When I started taking tours seriously, and by that I mean one or two week tours rather than those lasting just a day or two, it was the best way I could think of to see a lot of countries in a short time. My first trip in 2014 involved three two-week tours covering 13 countries in Eastern Europe (I also went to Dubai, Hungary and Slovakia on my own, so 16 all up). These involved longish stays in Russia, Croatia and Turkey, with just a day or two in Poland, Lithuania, Latvia, Austria, Slovenia, Bosnia-Herzegovina, Montenegro, Macedonia, Albania and Bulgaria. (I have since been back to Poland for a week, as part of a holiday with my husband.) In 2015 I did tours of Scandinavia (covering four countries in three weeks), Spain and Switzerland, and this year I have done a four week tour of South-East Asia (including Thailand, Laos, Cambodia and Vietnam) and a one-week tour of the ‘Canyonlands’ in the USA. Some of these tours over the last two years have been on my own, and others have been with my husband. Travelling alone I have a different experience to when I travel with David, there are benefits to both.
So am I tour junkie now? Possibly, although I do still like doing some things on my own, I do enjoy having the company of other, like-minded travellers from around the world. I also enjoy the fast pace of touring (there is rarely a dull moment, even during long coach trips). I like the fact that the Tour Directors know a lot of things about the places we are passing through and visiting; I enjoy the out of the way places they take you to, that you would not know about otherwise. I am happy to go off on my own sometimes, and to join up with others later to share stories of what we have seen, things we have bought, and so on.

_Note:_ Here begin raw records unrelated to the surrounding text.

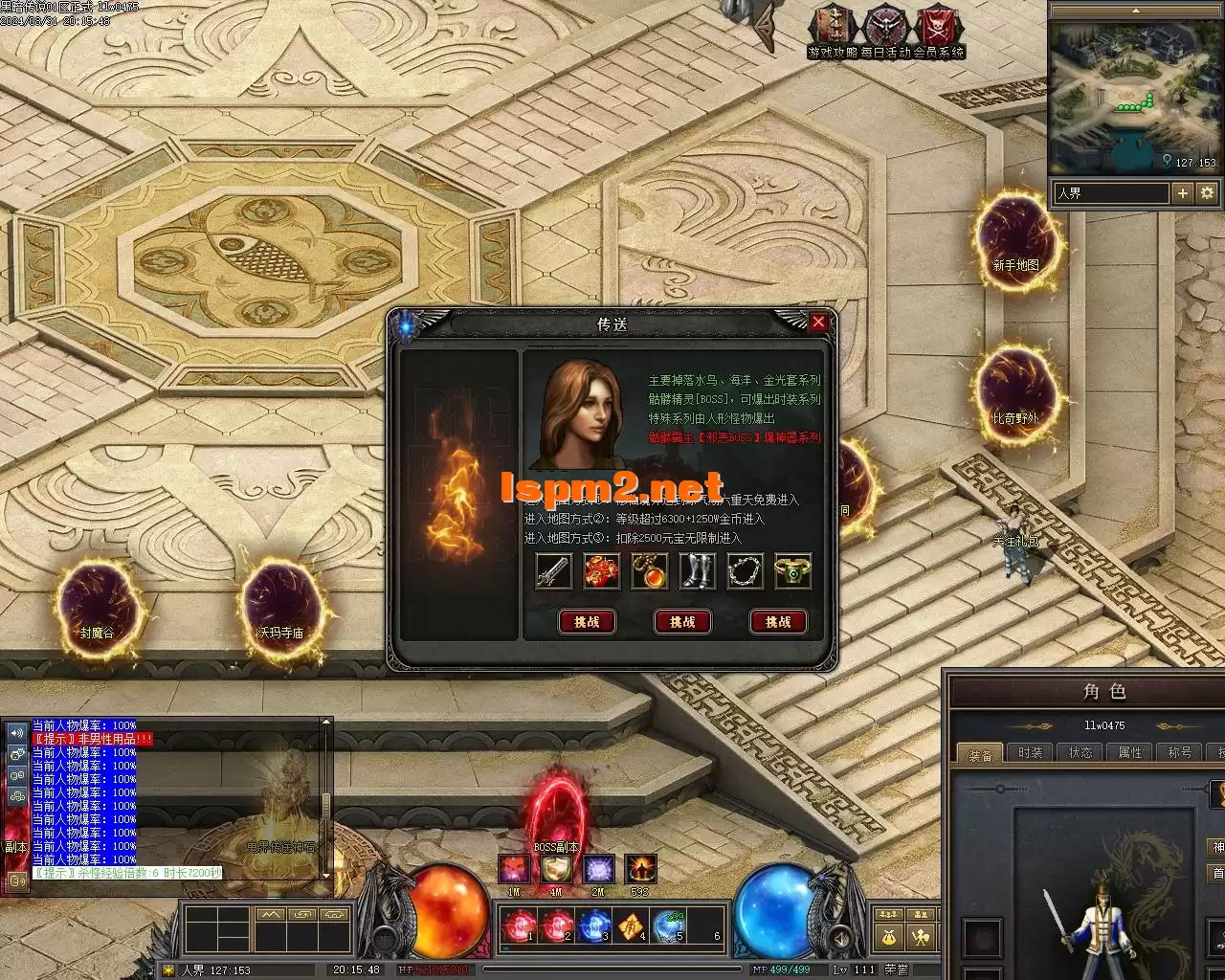Open the 会员系统 membership system icon
Screen dimensions: 1225x980
click(x=938, y=29)
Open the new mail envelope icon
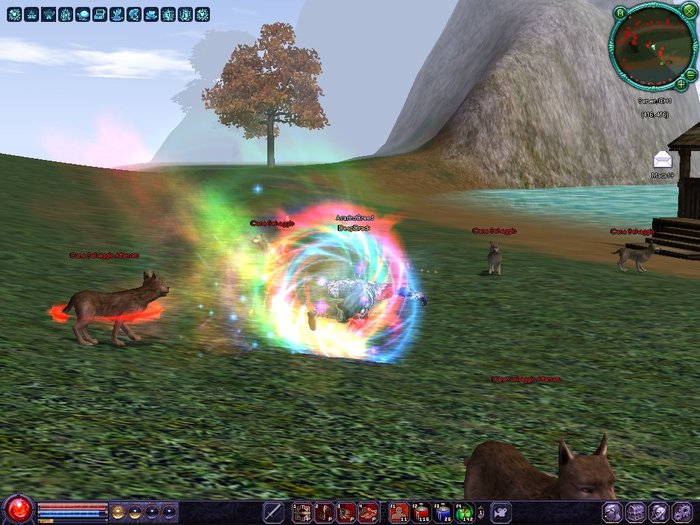The width and height of the screenshot is (700, 525). (x=662, y=160)
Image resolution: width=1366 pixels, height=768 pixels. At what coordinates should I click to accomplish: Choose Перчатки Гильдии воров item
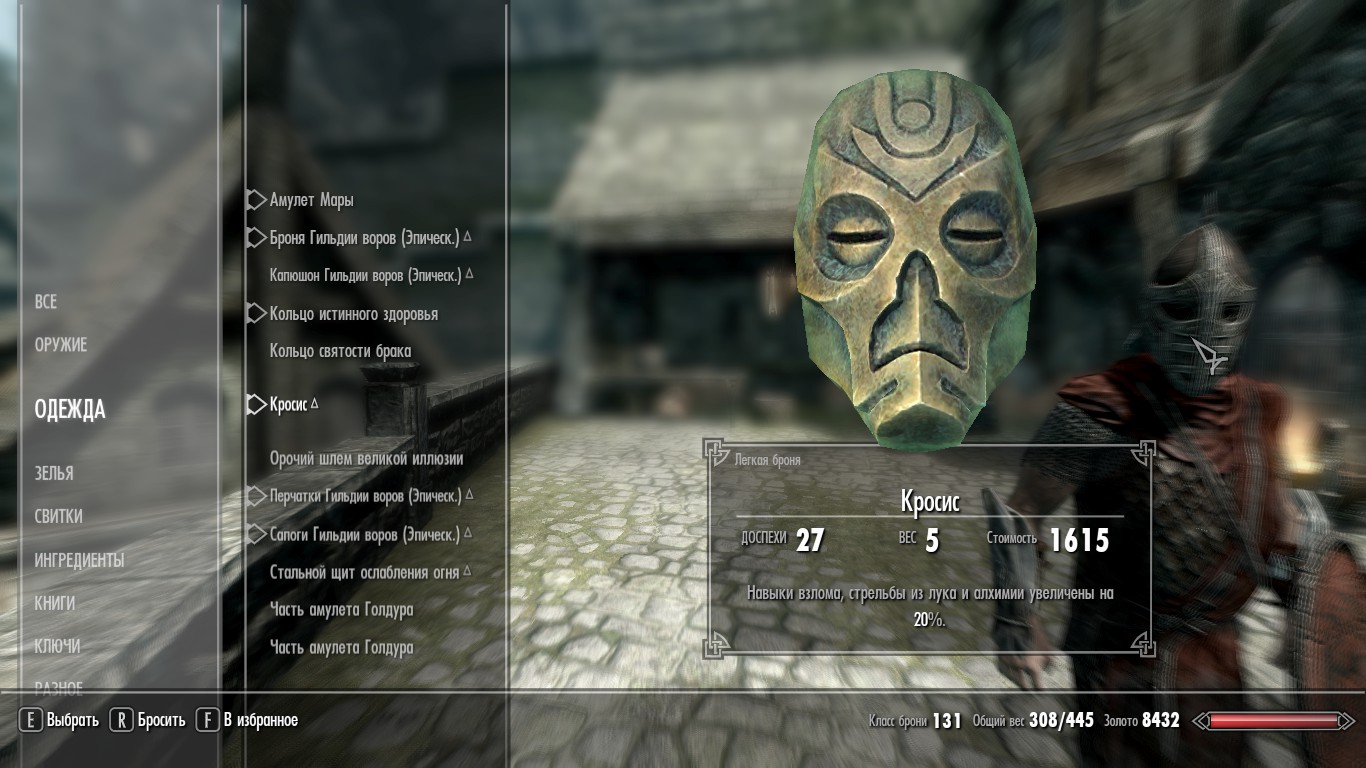point(365,496)
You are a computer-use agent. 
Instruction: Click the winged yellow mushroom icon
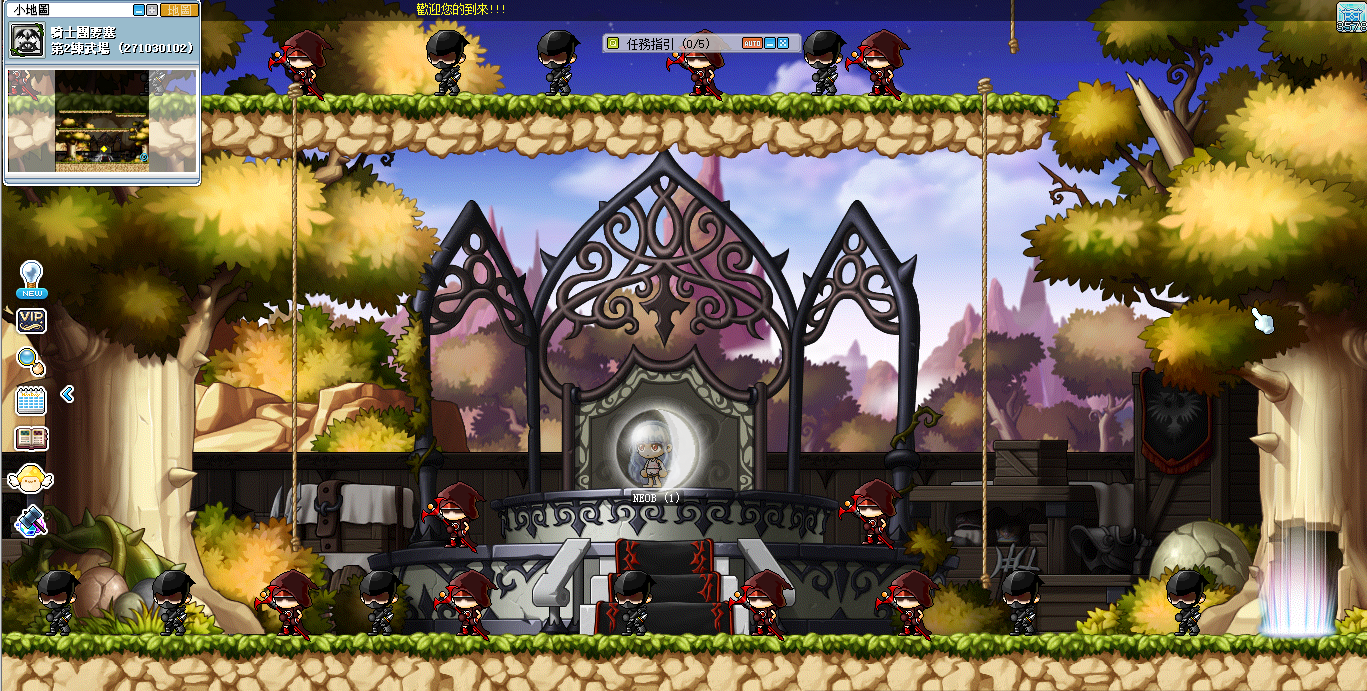click(31, 478)
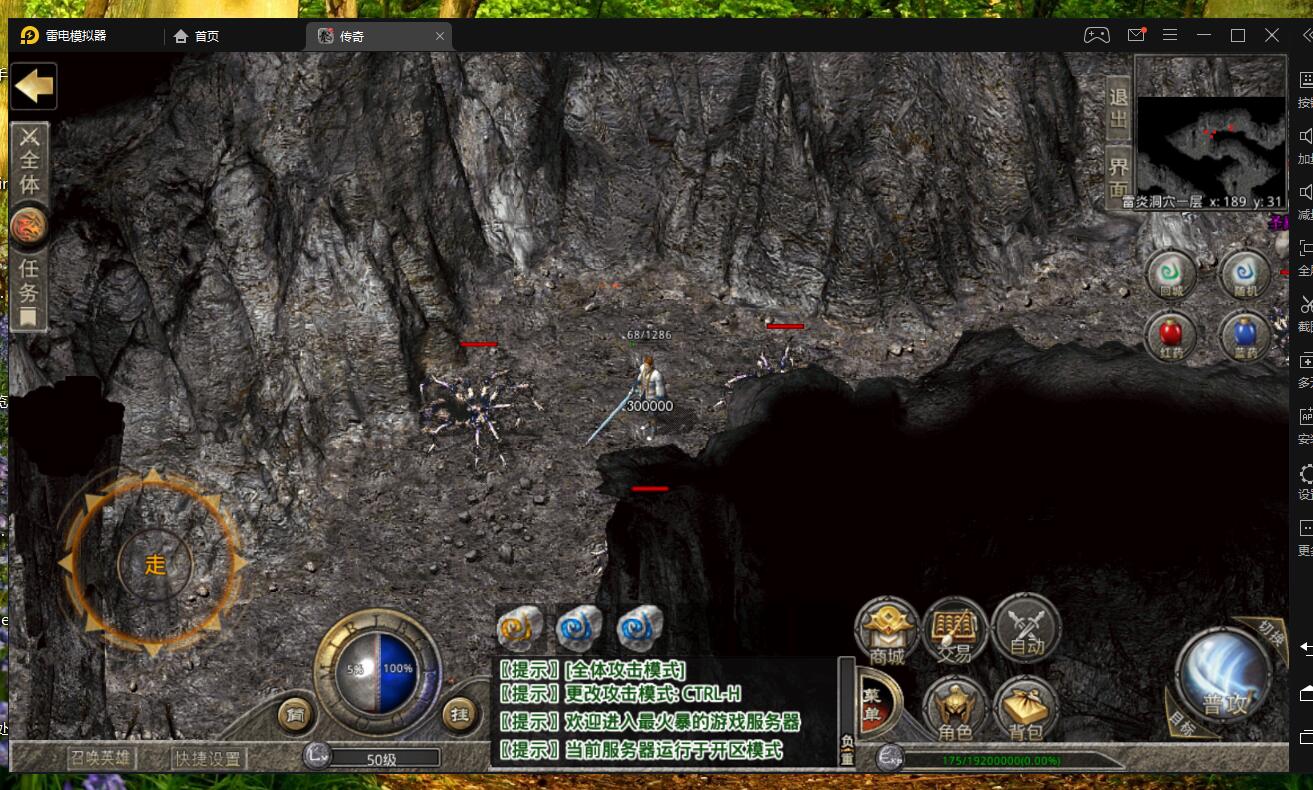Close the 传奇 emulator tab
The image size is (1313, 790).
[x=440, y=36]
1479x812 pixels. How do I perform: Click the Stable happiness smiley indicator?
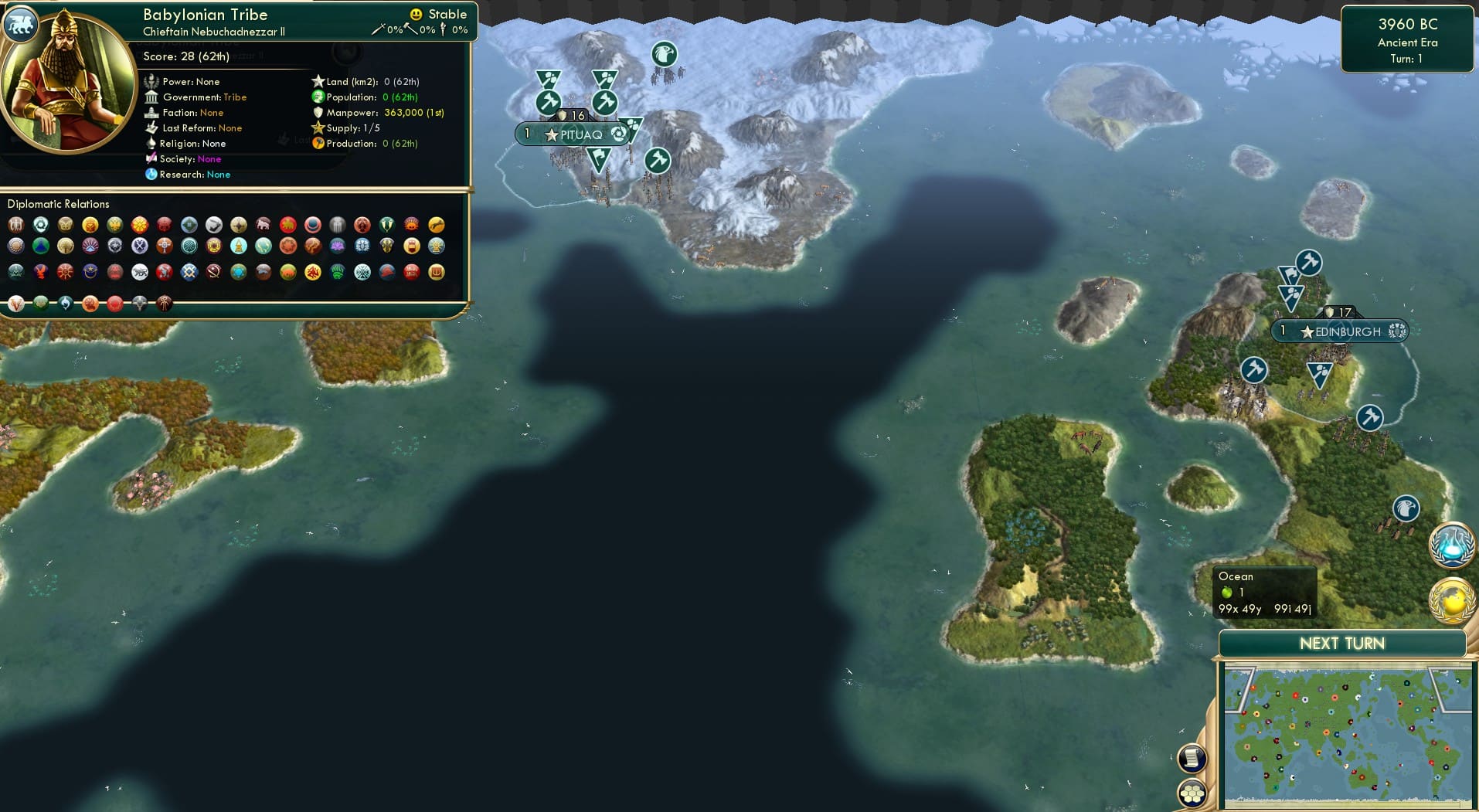click(x=416, y=13)
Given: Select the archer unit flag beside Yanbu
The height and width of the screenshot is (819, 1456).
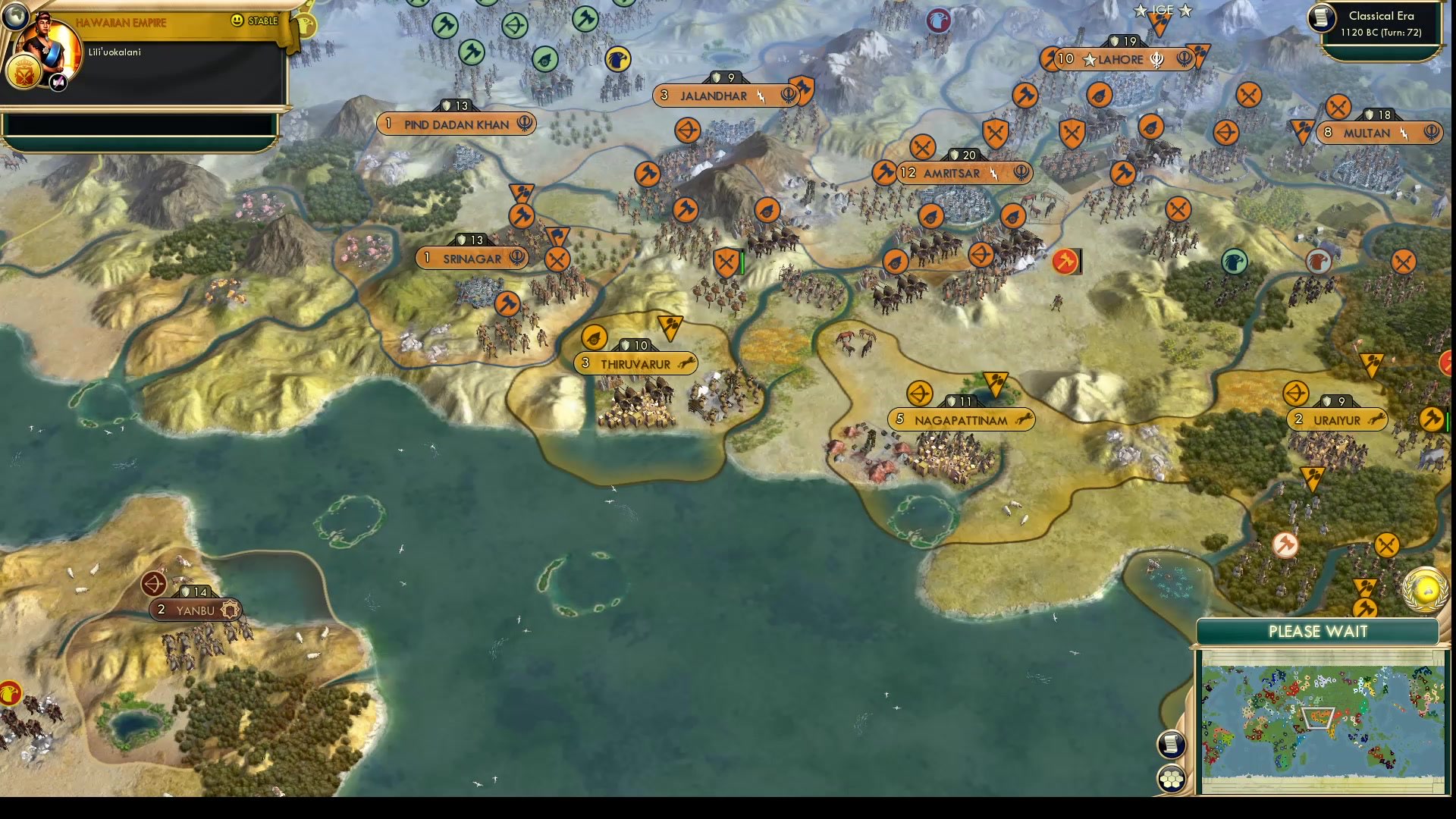Looking at the screenshot, I should tap(155, 584).
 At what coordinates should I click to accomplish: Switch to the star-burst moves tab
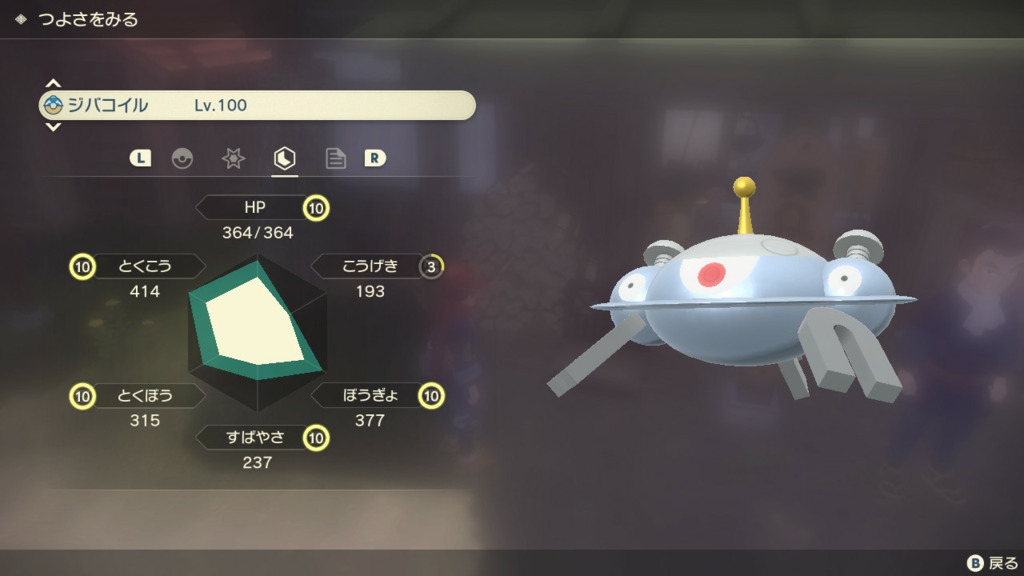[233, 158]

One of the best things I like about taking organised tours is that I have got to visit countries, and places within countries, that I would be reluctant to go to on my own (although the more I travel, I find the less this is a problem for me.) One thing is for sure, there are a lot of tours still on my list, so this form of travel will form a large part of my itinerary for years to come.
So that is touring, Julia style, in snapshot – but there are lots of different kinds of tours; which will be the focus of another blog post.